§ REQUIREMENTS:
[1] In the Penn State memories post, reproduce the passage that begins at the words "Skull Toga 1988" and stops after the words "book about it.".
[2] According to the Penn State memories post, why were things never the same on campus? Answer in one to three sentences.
[3] Continue the Penn State memories post, picking up after its final sentence.

§ EXTRACT TO READ:
◇ ◇ ◇ ◇

My response to Jeff's bit: I'd say it WAS the Woodstock, as it may have been the peak of a generation.  Thanks to Bryce Jordan (PSU president at that time) putting in draconian party rules, things were never the same.  Now in my 50s, I sorta understand the why of it- litigation- but he handled it all wrong.  By the time I graduated, it was a lot less fun.  When I tell stories of back in the day to current undergrads, they can't believe it.  Kegs at a party??



Skull Toga 1988


Stephanie Rado Taormina: Jeff Podeszwa omg! What a great post above from you! I haven’t thought about that day in over 30 years but you nailed it and we were lucky to have experienced it.. part of what makes us who we all are today in some way.

Laura Pace Lilley:  Love this blog!!!  I covered music for the Collegian so I agree that music really made our time there special...and takes ya right back...



Thanks to those who allowed me to share their memories of that day.  And that's the thing- at Penn State in the mid-80s, this was in many ways just another Saturday.  It was Phi Psi weekend which made it a bit special, yes, but seeing an amazing band at a party was a regular thing for us back then.  


It really was a special time.  Maybe that's why I wrote a book about it.

◇ ◇ ◇ ◇

§ GIVEN DATA:
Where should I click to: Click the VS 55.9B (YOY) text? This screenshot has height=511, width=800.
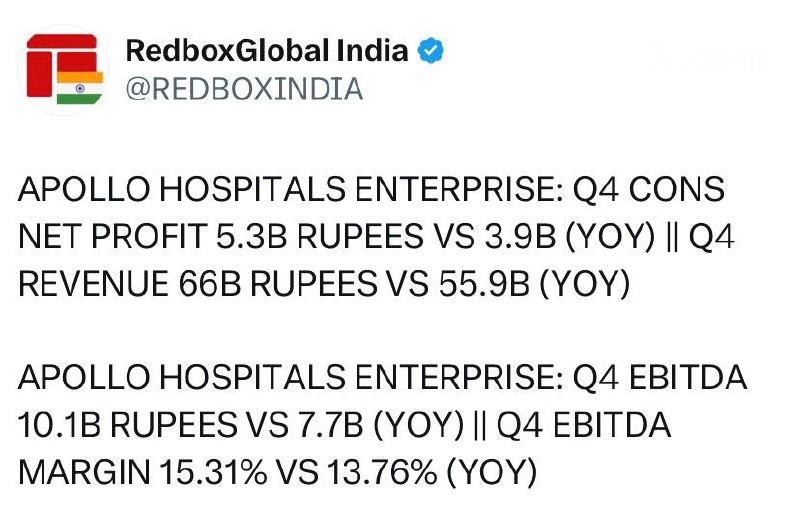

◇ ◇ ◇ ◇

§ IN RESPONSE:
[1]
Skull Toga 1988


Stephanie Rado Taormina: Jeff Podeszwa omg! What a great post above from you! I haven’t thought about that day in over 30 years but you nailed it and we were lucky to have experienced it.. part of what makes us who we all are today in some way.

Laura Pace Lilley:  Love this blog!!!  I covered music for the Collegian so I agree that music really made our time there special...and takes ya right back...



Thanks to those who allowed me to share their memories of that day.  And that's the thing- at Penn State in the mid-80s, this was in many ways just another Saturday.  It was Phi Psi weekend which made it a bit special, yes, but seeing an amazing band at a party was a regular thing for us back then.  


It really was a special time.  Maybe that's why I wrote a book about it.

[2] Things were never the same because Bryce Jordan, the Penn State president at that time, put in draconian party rules. The writer understands that the reason for the rules was litigation, but thinks Jordan handled it all wrong.

[3]
Friday, November 13, 2020

Space Goop at Acacia

I've posted bits from my book, Men of the Skull, on this blog occasionally.  Even as thoroughly researched as that book is (VERY thoroughly), I couldn't put every niggling detail in there.  In fact, it needs a strong edit because I put in far too many.   The major reason is many of those details just wouldn't resonate with anyone except those who were there as well.  For example, I can write all I want about a Grateful Dead show, but unless you were there, there's no way to write about everything so that it would be understood.  It wasn't just the music- it was the "vibe", the feelings, the settings, the people... all of it made for the experience.  Let's face it- the Dead weren't the most physically demonstrative or exciting band to watch!  But that didn't matter.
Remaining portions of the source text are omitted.